If you've been keeping up, you know I help out with Route 56 (a 5th and 6th grade transitional ministry) at my church. My wonderful boyfriend teaches and it's honestly pretty high up there on my list of favorite things to do to hang out with crazy awkward kids and hear his wisdom and teaching every week. Recently, we started a series on Jonah (to mirror the Jonah series in "big church" that their parents are hearing). It's been awesome so far and you should totally check out JD's wisdom on the book and listen to the sermons.
Starting the series, I recollected on my Sunday School days, remembering felt boards with Jonah in a whale, running from God, and then turning back to God to happily witness to the people of Nineveh. I was surprised by my own flawed memory of the story, however. Maybe I was never taught it correctly, or maybe I remembered it incorrectly - either way, I had some details wrong, specifically regarding the sailors, Jonah's time in the belly of the big fish, and how Jonah really felt about the Ninevites. All that to say, I didn't have the story 100% correct going into this series.
That being said, I was floored by the way our 5th and 6th graders responded when they heard we were learning about Jonah. Let's just say nearly all of them had seen the Veggie Tales version of the story. Not only had they seen it, but when we asked them details about the story, they regurgitated facts like "Jonah was just a veggie" and "The Ninevites were mean people because they slapped each other with fish all the time." Wait. What? Yes. Those are direct quotes. And they were eerily stated with Biblical weight. They genuinely thought that was true! Nowhere in the Bible are those things stated. Yes, for sure we know that the Ninevites were crazy mean people, but slapping people with fish? Really?
Some of the students were particularly curious about what Jonah did while he was in the belly of the big fish. "How did he eat?" "Did it smell bad?" "Was he actually in the stomach?" "Did he, like, eat the other fish that the bigger fish had already eaten?" "How could he even see because it would've been dark?" (The questions 5th & 6th graders can come up with really are quite astonishing.) Finally one student put everyone's questions to rest by stating, in Veggie Tale style, that Jonah saw because there were angels in the belly of the fish, which made it light, and he ate from the ship that the big fish had previously eaten.
Okay, I'm not blaming the kids for remembering crazy things from the only source they know about Jonah.
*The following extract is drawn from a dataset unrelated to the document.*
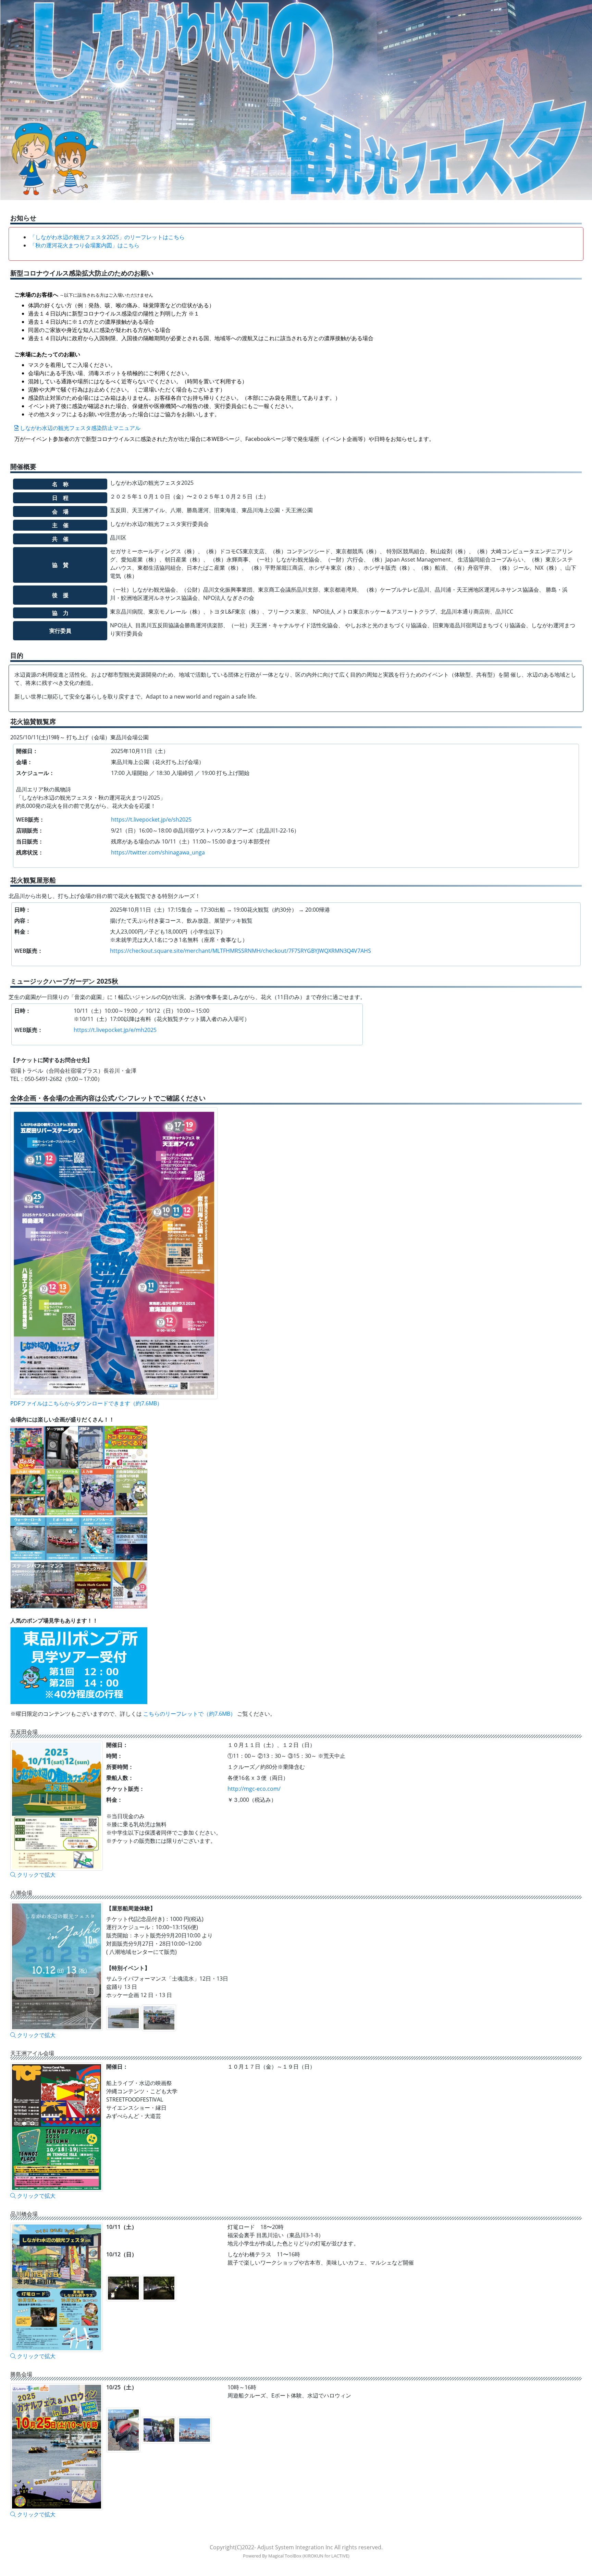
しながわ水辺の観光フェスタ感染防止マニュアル (79, 428)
I'm not necessarily blaming the parents either. I mean they probably gave the babysitter instructions to let the kids watch it while they went out for date night. Totally understandable. I've thought about a few years down the road when I have kids, would I rather them watch an outlandish Barbie movie about fairies or Veggie Tales? Probs the latter.
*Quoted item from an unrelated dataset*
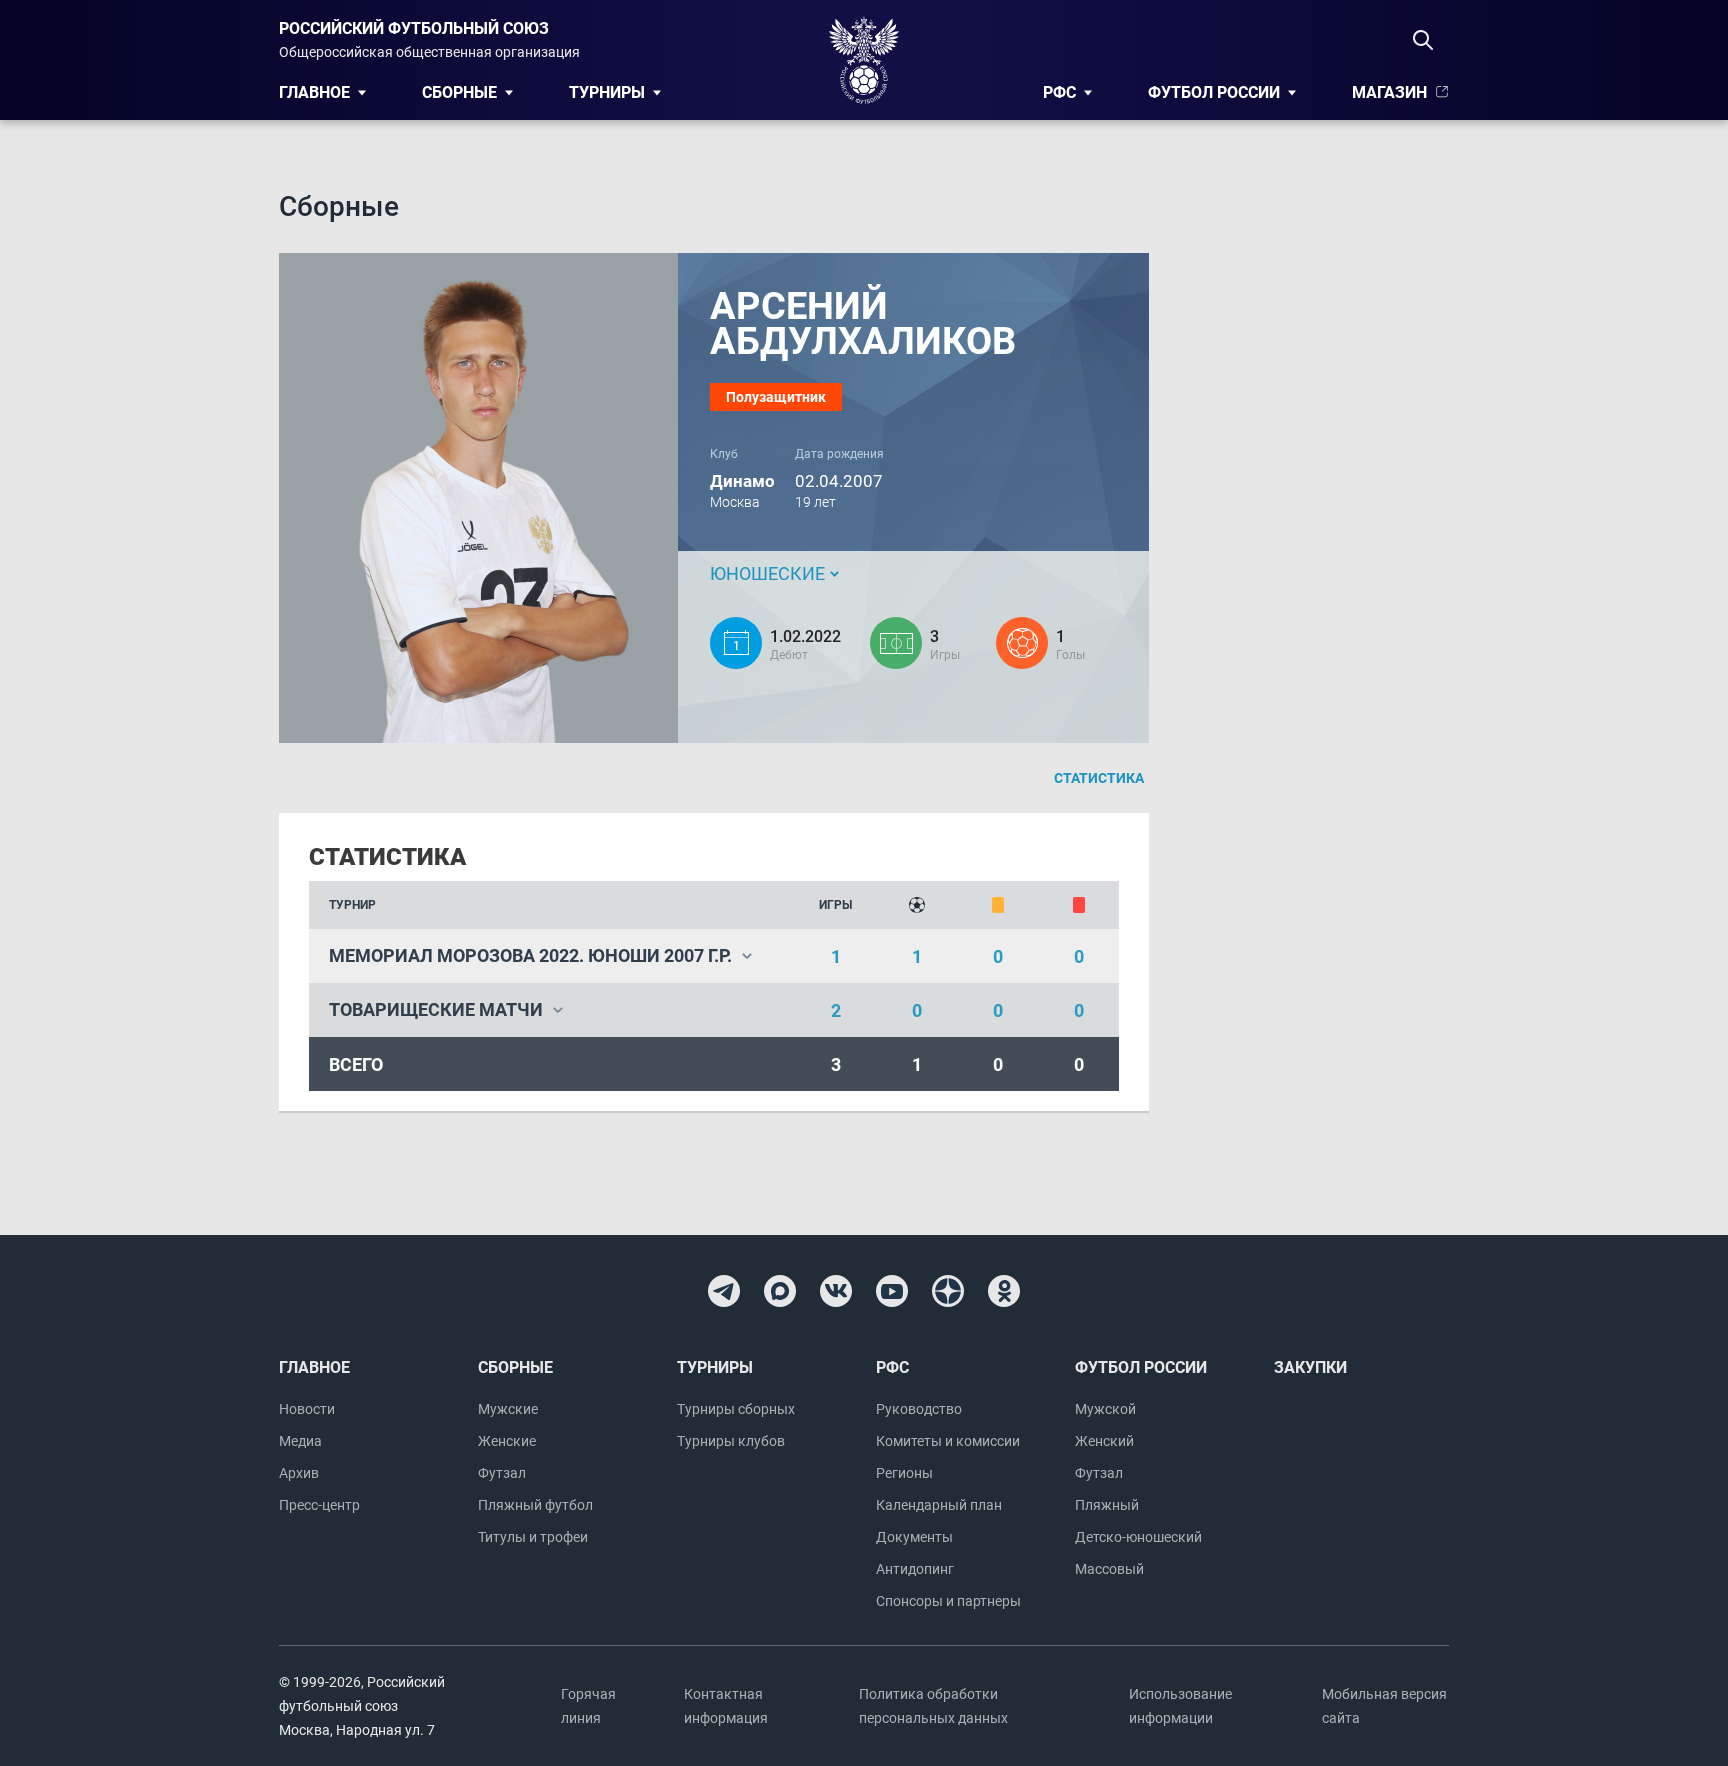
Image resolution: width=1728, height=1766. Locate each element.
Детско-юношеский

So, here's my beef: kids are detail-oriented. They don't remember the big picture or the general message from something. Our 5th and 6th graders can't recall the lesson we learned two weeks ago, but they can remember the obscure nickname they gave a student in the middle of August. So when kids watch things like Veggie Tales, they remember small details that are seemingly harmless, not the general Bible story. Also, kids have a hard time distinguishing fiction from reality. It would seem logical that a child would understand that Jonah didn't choose being a veggie for his occupation, but when asked what Jonah did, all they can remember is that he was "just a veggie." Personally, some of my friends who grew up watching Veggie Tales still to this day, as college students, have a hard time remembering if details of the Bible stories they watched were fact or fiction.
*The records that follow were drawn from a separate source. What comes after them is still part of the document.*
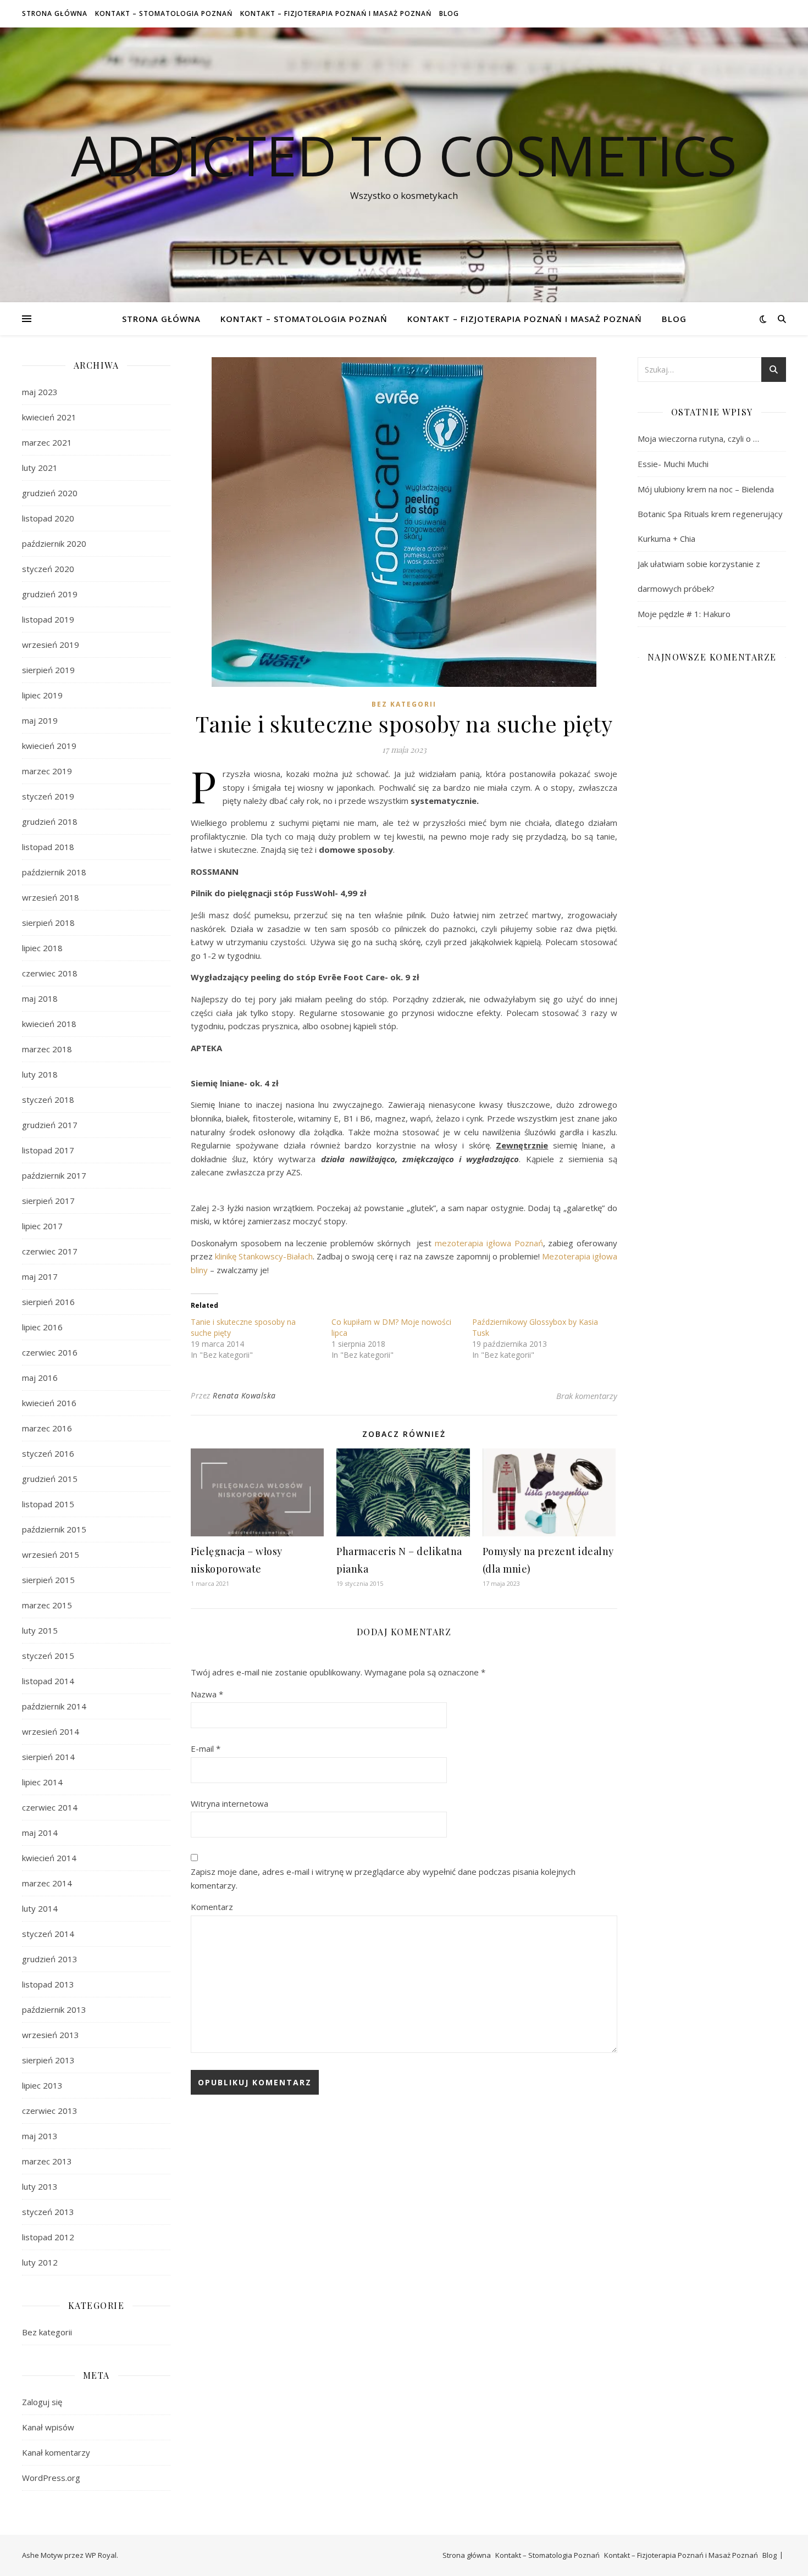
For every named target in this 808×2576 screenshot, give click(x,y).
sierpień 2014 (48, 1756)
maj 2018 (40, 998)
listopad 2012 (48, 2236)
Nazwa (207, 1694)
Real talk: I think Veggie Tales is super clever and catchy. Let's be real, the songs are awesome. And I'm still undecided on if I'll let my kids watch them or not. If kids are allowed to watch Veggie Tales (and other Biblically based things), they need to be told what the Bible actually says about what they're viewing. Kids aren't going to remember that Jonah angrily fled God's presence and that God pursued him, which is a huge display of the Gospel. They are going to remember details which may or may not be in line with Scripture. Students need to be set straight on Biblical details so that they can later form solid theology fully based on Scripture.